Maryland Health Care Commissioner Robert E. Moffit has recommended approval of the proposed Prince George’s County Regional Medical Center, clearing one of the last major hurdles in what has been a long and sometimes frustrating regulatory process for the project’s supporters.
Moffit issued his decision Friday in a letter stating that the project planners, Dimensions Health Care System and the University of Maryland Medical System (UMMS), had complied with all state criteria.
The project awaits a final decision from the 15-member commission later this month, but Moffit’s endorsement is a tacit guarantee that county, state and hospital officials could soon be breaking ground on the Largo lot set aside for the hospital three years ago.
In his approval letter, Moffit said the hospital — designed to replace the aging facility in Cheverly — is crucial to providing the “strong and revitalized health care system” Prince George’s County residents “need and deserve.”
In a statement, UMMS officials said they were pleased and “eager and committed to helping usher in a new era of health care delivery for the residents of Prince George’s County and the region.”
Moffit’s recommendation comes months after he asked Dimensions and UMMS to reduce the size, cost and scope of the hospital. The modifications shaved nearly $100 million off the price of the project, which now stands at $543 million, and met the commissioner’s demands for a leaner, more efficient design.
The full commission will meet Oct. 20 to hear oral arguments and consider Moffit’s recommendation. County officials said that the panel typically adopts the position their staff recommends but that they are not taking anything for granted, said Thomas Himler, top economic development aide to County Executive Rushern L. Baker III (D).
Any organization interested in contesting Moffit’s approval has until Friday to file an exception with the commission. Both Doctor’s Community Hospital and Anne Arundel Medical Center have raised concerns in the past about the project, but neither has filed any written comments for more than a year.
In Maryland, health-care organizations must undergo a rigorous and long regulatory review to receive a “Certification of Need” — or permission to build a hospital. Reviewers evaluate each project’s costs, financial feasibility and capacity — among other things — to ensure that any new hospital meets market demands.
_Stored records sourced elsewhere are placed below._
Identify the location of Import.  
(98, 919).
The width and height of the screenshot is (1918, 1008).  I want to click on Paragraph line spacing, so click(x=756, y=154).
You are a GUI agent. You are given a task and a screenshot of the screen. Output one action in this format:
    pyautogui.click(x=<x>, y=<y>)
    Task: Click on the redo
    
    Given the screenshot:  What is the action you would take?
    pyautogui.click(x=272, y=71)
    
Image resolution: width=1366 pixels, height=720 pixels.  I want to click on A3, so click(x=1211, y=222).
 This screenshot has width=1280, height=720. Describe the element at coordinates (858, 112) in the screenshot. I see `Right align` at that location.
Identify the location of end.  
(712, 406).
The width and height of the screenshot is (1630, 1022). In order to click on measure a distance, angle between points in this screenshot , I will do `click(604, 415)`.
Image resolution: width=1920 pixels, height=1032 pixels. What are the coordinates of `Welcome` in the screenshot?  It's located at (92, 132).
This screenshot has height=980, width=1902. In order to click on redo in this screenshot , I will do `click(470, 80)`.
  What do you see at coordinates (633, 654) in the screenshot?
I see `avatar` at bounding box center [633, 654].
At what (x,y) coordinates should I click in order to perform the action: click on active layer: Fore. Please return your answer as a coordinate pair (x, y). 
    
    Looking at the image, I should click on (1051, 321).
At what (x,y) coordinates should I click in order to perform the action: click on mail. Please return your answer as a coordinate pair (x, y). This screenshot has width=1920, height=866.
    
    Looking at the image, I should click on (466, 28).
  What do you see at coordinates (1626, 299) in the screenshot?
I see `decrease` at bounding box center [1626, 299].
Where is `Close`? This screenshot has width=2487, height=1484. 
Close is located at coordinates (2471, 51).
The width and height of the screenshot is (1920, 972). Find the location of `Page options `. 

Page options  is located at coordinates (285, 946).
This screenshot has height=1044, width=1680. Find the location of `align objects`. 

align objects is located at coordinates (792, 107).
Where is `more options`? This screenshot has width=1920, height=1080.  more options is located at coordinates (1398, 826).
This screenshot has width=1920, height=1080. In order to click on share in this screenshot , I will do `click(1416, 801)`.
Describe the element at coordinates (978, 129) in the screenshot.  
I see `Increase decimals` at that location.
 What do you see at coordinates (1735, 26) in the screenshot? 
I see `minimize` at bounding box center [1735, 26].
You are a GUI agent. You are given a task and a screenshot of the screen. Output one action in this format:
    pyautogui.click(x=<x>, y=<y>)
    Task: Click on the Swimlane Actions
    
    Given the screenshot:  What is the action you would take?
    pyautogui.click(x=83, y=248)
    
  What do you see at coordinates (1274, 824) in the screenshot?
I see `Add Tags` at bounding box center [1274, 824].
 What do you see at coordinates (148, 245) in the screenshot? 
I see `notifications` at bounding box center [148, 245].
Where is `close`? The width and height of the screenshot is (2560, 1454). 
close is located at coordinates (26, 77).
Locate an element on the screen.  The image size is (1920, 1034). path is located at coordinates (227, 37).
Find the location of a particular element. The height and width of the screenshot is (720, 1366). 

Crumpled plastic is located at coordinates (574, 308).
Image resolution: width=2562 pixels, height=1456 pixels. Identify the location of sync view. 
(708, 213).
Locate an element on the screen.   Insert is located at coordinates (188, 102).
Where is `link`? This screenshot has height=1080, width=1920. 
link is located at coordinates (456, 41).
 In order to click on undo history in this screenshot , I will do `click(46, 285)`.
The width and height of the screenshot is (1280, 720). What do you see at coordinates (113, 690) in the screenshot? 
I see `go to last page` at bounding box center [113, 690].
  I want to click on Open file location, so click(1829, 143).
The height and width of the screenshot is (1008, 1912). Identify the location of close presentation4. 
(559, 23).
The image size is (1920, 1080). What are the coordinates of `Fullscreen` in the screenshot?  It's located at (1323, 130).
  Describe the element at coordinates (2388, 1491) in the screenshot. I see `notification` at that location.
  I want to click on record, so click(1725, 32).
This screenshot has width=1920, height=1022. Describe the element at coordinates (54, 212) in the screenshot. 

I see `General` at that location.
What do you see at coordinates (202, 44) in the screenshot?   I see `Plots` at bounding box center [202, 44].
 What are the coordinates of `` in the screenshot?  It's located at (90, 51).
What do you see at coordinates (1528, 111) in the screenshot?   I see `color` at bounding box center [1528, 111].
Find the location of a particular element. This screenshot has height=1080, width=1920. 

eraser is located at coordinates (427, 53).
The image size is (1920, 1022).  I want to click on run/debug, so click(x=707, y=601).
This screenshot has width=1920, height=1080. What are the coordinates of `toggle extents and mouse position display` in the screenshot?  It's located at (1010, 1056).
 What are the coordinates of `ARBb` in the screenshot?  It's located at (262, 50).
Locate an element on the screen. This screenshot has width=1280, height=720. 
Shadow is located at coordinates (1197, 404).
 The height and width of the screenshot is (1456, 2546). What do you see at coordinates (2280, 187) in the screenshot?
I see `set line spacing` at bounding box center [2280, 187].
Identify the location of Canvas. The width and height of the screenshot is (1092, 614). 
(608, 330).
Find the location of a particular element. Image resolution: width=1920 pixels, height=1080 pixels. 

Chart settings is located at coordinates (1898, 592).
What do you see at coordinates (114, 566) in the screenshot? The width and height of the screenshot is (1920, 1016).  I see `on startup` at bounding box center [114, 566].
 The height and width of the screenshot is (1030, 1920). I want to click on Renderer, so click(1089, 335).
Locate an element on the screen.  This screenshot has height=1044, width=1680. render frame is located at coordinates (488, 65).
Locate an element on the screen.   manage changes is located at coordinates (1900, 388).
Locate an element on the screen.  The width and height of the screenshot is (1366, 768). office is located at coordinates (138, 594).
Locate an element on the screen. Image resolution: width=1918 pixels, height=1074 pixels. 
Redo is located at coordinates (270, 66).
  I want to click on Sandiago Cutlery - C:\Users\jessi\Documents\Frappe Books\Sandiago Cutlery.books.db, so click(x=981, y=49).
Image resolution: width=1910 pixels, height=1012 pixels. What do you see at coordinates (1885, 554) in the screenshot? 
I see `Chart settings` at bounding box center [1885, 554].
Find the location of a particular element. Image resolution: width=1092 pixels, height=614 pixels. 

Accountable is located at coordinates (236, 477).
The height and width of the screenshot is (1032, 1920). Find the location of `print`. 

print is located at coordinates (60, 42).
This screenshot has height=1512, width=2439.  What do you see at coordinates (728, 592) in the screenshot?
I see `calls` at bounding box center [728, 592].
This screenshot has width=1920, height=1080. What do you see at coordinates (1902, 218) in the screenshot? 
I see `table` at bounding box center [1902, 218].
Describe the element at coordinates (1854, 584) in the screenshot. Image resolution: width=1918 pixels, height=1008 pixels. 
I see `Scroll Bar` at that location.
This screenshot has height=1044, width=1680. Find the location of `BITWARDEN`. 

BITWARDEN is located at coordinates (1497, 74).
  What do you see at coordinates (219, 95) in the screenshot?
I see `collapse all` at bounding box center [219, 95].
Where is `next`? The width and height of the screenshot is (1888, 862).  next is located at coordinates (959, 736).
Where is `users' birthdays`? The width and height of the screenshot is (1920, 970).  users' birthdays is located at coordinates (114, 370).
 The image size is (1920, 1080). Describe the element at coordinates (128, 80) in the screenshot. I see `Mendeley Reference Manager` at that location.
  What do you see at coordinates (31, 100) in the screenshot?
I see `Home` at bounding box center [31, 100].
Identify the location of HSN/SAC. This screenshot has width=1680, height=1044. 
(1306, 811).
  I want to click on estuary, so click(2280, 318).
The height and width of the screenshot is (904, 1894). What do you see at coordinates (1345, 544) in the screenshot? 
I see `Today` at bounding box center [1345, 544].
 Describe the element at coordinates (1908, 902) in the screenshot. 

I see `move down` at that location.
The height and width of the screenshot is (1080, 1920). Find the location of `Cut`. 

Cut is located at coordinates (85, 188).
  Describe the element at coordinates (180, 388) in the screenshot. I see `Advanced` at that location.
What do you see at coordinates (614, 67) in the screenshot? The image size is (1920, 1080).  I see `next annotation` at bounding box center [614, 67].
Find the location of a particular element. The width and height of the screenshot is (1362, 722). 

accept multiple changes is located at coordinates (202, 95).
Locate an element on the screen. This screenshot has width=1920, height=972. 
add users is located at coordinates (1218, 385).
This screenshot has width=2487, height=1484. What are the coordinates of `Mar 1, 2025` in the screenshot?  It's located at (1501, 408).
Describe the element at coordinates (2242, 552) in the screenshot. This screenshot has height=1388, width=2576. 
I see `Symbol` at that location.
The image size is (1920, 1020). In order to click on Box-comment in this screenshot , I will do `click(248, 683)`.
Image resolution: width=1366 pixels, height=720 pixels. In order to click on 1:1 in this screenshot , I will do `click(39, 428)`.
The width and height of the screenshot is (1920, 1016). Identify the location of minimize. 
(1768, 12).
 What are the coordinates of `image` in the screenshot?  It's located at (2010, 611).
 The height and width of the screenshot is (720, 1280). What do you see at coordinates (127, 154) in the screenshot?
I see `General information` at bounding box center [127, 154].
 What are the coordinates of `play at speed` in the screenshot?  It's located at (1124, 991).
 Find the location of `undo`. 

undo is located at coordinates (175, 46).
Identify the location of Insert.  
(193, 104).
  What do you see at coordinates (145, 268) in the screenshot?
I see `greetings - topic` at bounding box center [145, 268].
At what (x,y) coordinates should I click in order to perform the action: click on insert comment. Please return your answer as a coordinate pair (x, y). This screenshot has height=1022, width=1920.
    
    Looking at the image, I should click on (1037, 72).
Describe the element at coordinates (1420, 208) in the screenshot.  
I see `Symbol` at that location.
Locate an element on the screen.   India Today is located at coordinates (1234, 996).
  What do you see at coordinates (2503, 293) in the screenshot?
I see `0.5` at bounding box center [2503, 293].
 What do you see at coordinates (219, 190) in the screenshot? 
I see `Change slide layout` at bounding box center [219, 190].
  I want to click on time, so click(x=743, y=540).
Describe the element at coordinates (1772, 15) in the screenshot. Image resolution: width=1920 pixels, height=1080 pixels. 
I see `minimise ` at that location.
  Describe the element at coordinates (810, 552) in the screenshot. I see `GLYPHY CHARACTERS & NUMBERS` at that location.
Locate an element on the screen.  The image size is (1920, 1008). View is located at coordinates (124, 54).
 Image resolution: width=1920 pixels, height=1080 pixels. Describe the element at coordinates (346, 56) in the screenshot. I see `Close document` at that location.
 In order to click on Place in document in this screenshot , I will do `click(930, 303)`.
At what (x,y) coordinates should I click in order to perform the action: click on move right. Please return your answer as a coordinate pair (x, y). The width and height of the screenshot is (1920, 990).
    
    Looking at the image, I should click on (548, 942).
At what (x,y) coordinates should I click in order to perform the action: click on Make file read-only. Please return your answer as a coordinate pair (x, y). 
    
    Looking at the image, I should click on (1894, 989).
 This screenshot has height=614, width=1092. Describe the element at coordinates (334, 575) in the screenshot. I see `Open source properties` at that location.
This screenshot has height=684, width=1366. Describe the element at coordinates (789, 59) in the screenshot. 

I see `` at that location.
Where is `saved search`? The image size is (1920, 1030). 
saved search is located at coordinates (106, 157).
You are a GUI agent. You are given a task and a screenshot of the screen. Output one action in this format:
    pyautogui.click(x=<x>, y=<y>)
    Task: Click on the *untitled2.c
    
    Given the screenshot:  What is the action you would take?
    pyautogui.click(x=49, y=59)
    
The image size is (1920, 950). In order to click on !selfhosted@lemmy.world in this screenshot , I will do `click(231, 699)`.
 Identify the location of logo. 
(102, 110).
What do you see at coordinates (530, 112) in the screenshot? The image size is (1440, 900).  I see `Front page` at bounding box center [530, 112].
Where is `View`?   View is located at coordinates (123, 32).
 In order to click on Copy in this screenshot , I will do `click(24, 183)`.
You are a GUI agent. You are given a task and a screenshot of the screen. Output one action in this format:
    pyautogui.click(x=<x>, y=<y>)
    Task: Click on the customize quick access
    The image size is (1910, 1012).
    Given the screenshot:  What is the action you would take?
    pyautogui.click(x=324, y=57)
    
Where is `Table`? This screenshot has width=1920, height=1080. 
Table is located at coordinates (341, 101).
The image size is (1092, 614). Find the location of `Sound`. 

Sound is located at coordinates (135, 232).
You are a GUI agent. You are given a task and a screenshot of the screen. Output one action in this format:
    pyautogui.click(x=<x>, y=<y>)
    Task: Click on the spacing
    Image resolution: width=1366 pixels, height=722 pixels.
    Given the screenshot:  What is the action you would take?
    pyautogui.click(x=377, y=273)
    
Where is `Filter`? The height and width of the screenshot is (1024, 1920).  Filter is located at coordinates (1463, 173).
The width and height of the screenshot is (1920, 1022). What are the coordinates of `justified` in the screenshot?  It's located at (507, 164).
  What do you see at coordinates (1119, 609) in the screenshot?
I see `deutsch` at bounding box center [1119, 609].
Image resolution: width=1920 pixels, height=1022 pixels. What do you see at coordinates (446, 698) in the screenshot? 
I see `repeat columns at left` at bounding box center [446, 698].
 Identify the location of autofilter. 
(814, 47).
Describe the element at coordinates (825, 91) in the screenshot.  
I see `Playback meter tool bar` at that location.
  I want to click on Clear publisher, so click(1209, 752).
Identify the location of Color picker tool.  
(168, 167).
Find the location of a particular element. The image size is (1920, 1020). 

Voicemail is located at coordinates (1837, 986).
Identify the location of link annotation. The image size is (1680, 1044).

Dimensions, a nonprofit organization that operates county hospitals, embarked on the project about three years ago with a plan to build a state-of-the-art teaching hospital in central Prince George’s County. It worked out a deal with UMMS to take over operation of the new hospital and have it become part of the company’s statewide system.
Project supporters hoped that a new hospital managed by a wellregarded organization would instill confidence and anchor a new system of primary-care doctors and ambulatory-care facilities that would attract patients; most Prince George’s residents seek health care outside the county.
The plan required a commitment of more than $200 million from the state and county toward the project’s construction and $55 million to keep Dimensions afloat while the proposed hospital was under review.
The long-troubled organization has relied on public subsidies to keep its trauma center and two affiliate hospitals open for years while largely serving the region’s poor and uninsured.
The regional medical center is the set piece in a strategic plan long touted by Baker and other county Democrats to strengthen the county’s economy and increase access to health for residents of Southern Maryland.